> [SOURCE DOCUMENT]
┌──

- Directed by: Shunkai Mizuho
- Written by: Kihan Nagase
- Produced by: Takeshi Ogura
- Distributed by: Shochiku
- Release date: 1951;
- Running time: 67 minutes
- Country: Japan
- Language: Japanese

= Chichi Koishi =

Chichi Koishi (父恋し) is a black-and-white Japanese film released in 1951. The film was directed by Shunkai Mizuho and stars Hibari Misora.

==Cast==
- Masao Wakahara - Yūji Makita
- Kuniko Miyake - Sanae Shimura
- Hibari Misora - Sanae's daughter Emiko
- Ryūji Kita - Sanae's father Taishaku
- Chiyoko Fumiya
- Shin'yō Nara - doctor
- Mutsuko Sakura
- Ichirō Shimizu - Murai
- Akira Takaya - travelling druggist
- Kentarō Taki

==Plot==
Yūji Makita, a guitar player and singer played by Masao Wakahara, comes to a portside onsen (spa resort) town. Thirteen years prior, he had had a love affair there with Sanae Shimura (played by Kuniko Miyake) which ended poorly; Sanae has since moved to Tokyo, leaving behind her daughter Emiko (played by Hibari Misora) and father Taishaku (Ryūji Kita).

Waiting for her mother to return, Emiko often sits by the water singing a song her mother taught her. As Yūji composed this song himself, and never shared it with anyone but Sanae, he realizes that Emiko must be his daughter. He sends a false telegram to Sanae, saying that Emiko is sick, and that she should come home. Sanae returns, escaping from a man named Murai, from whom she had borrowed money when her father was ill.

Sanae spots Yūji upon her return to the port town, but he disappears again, leaving a note saying that he will visit again, for his daughter's sake. Sanae leaves for Tokyo the very next day, with Emiko, but fails to find Yūji and returns home.

Some time later, they discover Yūji's name in the newspaper, which says that he has been selected to compete in a competition of music composers. Yūji is in the hospital, however, bedridden, and so, in the end, Emiko takes his place in the contest, her parents listening on a radio in the hospital.

└──

> [ACTION ITEM]
Return the passage of the Chichi Koishi article starting at "Waiting for her" and ending at "and returns home.", copied word for word. The lines after this point are separate material and have no connection to the Chichi Koishi article.

> [DATA LISTING]
┌──

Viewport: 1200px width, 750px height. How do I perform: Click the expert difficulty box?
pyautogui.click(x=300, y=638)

└──
┌──

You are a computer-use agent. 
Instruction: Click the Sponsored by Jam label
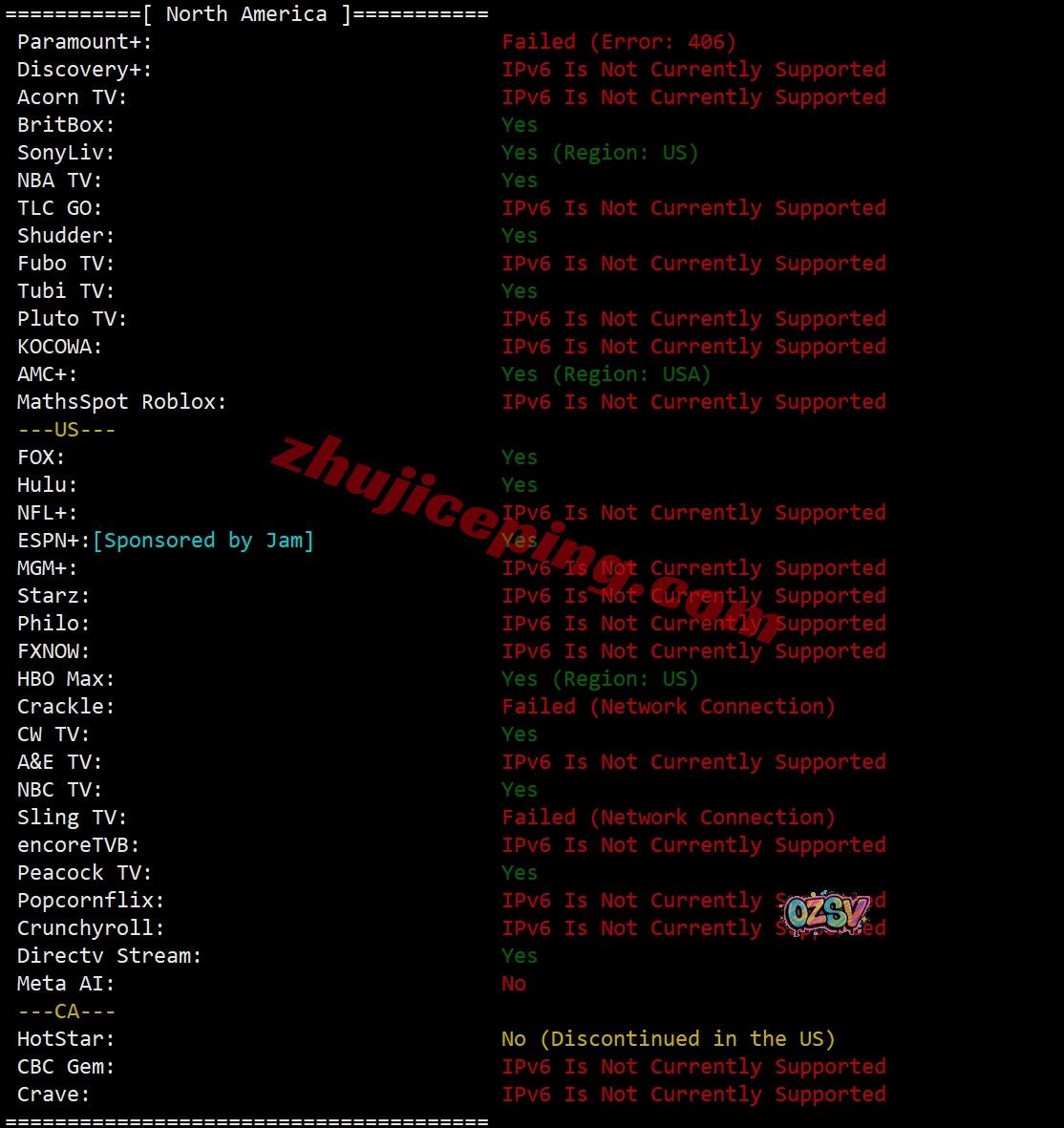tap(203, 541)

└──
┌──

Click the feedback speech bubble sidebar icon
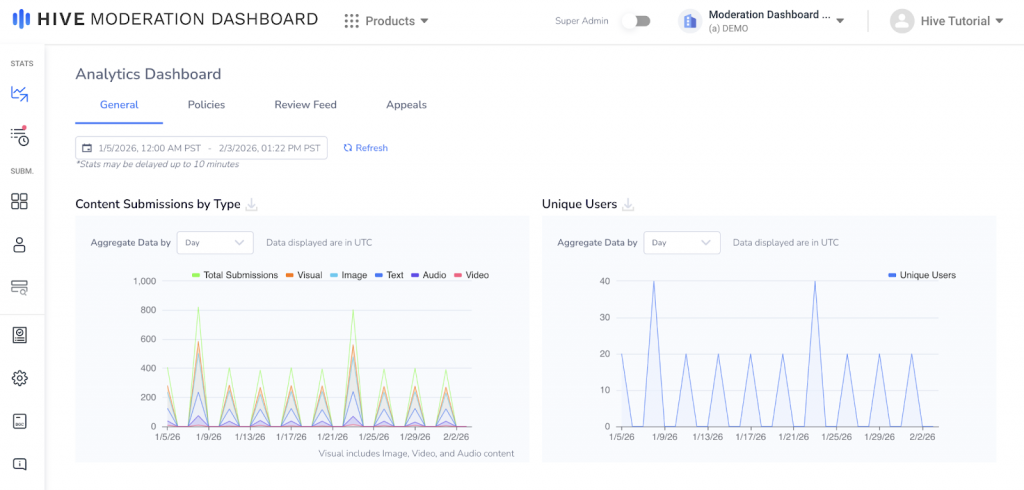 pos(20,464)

└──

> [RESPONSE BELOW]
Waiting for her mother to return, Emiko often sits by the water singing a song her mother taught her. As Yūji composed this song himself, and never shared it with anyone but Sanae, he realizes that Emiko must be his daughter. He sends a false telegram to Sanae, saying that Emiko is sick, and that she should come home. Sanae returns, escaping from a man named Murai, from whom she had borrowed money when her father was ill.

Sanae spots Yūji upon her return to the port town, but he disappears again, leaving a note saying that he will visit again, for his daughter's sake. Sanae leaves for Tokyo the very next day, with Emiko, but fails to find Yūji and returns home.